Some of the original cast of Christopher Durang’s Vanya, Sonia, Masha, and Spike brought this theater gem to life for the Theater at Lincoln Center gala this week, where the show began over a decade ago, before it made its logical move to Broadway’s Golden Theater winning a TONY award for Best Play. Now, taking over the Vivian Beaumont stage on a set designed for the current production of Uncle Vanya, this Chekhovian mash-up retains its brilliance, even gaining some according to Sigourney Weaver, reprising her role as Masha, a narcissistic actress returning to her ancestral home in Bucks County, PA, in time for a neighborhood costume party.
Whenever I am blue, I can snap out of it conjuring Sigourney Weaver’s image as Snow White. Act I is a sendup of Chekhovian tropes with prescient views on real estate and familiar philosophical exclamations like “I’m in mourning for my life!” In Durang’s whimsical mix master, here directed by Bartlett Sher with a scant three-day rehearsal time, the tragic—and neurotic-- circumstance of everyday life turns to high hilarity.

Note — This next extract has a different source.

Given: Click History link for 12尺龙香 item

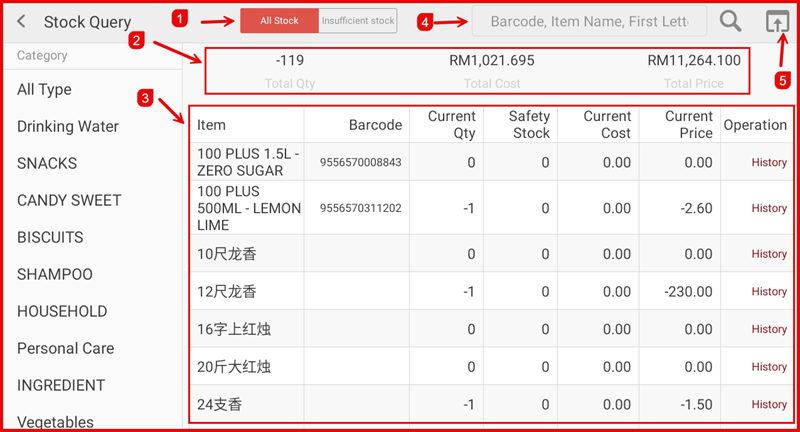Looking at the screenshot, I should (x=768, y=291).
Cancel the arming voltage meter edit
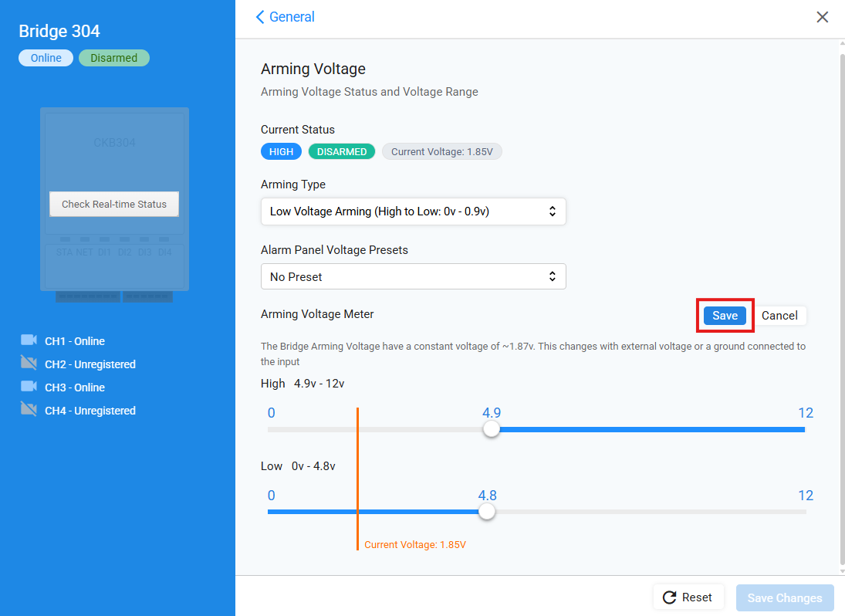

Weaver’s character, Masha, in fact a superstar action hero like Weaver herself (think Alien, Avatar), makes for a most vulnerable Snow White, too tall, her lips too thin, mistaken for Norma Desmond, BoPeep, a Meissen figure. Coming home to the house in which she was raised with her boy toy, Spike (Billy Magnussen in the original but in this production a fine David Hull); this cougar is at the cusp of keeping up the sexual acrobatics, humping him, while suffering this shallow hunk’s wanderlust.